History

United States
- Name: USS Island Belle
- Acquired: 4 September 1861
- Commissioned: 17 September 1861
- Fate: Ran aground and burned, 28 June 1862

General characteristics
- Type: Tugboat/Collier
- Displacement: 123 long tons (125 t)
- Length: 100 ft (30 m)
- Beam: 20 ft 4 in (6.20 m)
- Draft: 6 ft 7 in (2.01 m)
- Propulsion: steam engine
- Armament: 1 × 32-pounder gun, 1 × 12-pounder rifle

= USS Island Belle =

Tugboat of the United States Navy

USS Island Belle was a large tugboat acquired by the Union Navy during the American Civil War. Although carrying relatively heavy weaponry, she was used for unassuming tasks, such as carrying dispatches and providing surveillance.
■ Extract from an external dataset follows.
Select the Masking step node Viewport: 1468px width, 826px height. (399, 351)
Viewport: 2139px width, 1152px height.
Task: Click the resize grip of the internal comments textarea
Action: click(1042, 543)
When she ran aground in unfriendly waters, she was burned to prevent her falling into the hands of the Confederate forces.

==Service history==
Island Belle was purchased at New York City from Luther Adams on 4 September 1861. She fitted out at Washington Navy Yard and sailed on 17 September to join the Potomac Flotilla. She served in the Potomac as a tug and a dispatch boat occasionally exchanging fire with batteries and riflemen on the Virginia shore. She sailed to Hampton Roads, Virginia on 19 March 1862, escorting transports carrying troops to Fort Monroe in preparation for the Peninsular campaign against Richmond, Virginia. She returned to Washington, D.C., as soon as the soldiers were disembarked and again got underway for Hampton Roads escorting a second division of transports on 23 March. Island Belle devoted most of April and May to reconnaissance work, searching the Virginia rivers between Washington and Richmond for information valuable to either the Army or the Navy.

Island Belle was transferred to the North Atlantic Blockading Squadron on 22 May. Two days later, Flag Officer Goldborough assigned her to duty in the James River where the Navy was valiantly supporting the left flank of General George B. McClellan's mighty force as it advanced up the peninsula toward Richmond. She steamed up the James on 25 May, carefully observing the river banks to detect any signs of Confederate military activity. When she joined Commander William Smith, the senior naval officer on the James, he used Island Belle in a wide variety of ways. He sent her on reconnaissance missions to learn about enemy defenses in the Chickahominy River and other tributaries of the James; he entrusted her with his messages to General McClellan and to the other ships of his command; he used her to carry coal to the hungry furnaces of his steamships; and he kept her on call to help refloat ships which often ran aground in the tricky and ever-changing currents of the river.

On 26 June, Island Belle steamed up the shallow Appomattox River in an attempt to destroy the railroad bridge at Petersburg, Virginia. The next day, she ran hard aground. After strenuous efforts failed to refloat her, Island Belle was burned on 28 June 1862 to prevent her falling into Confederate hands.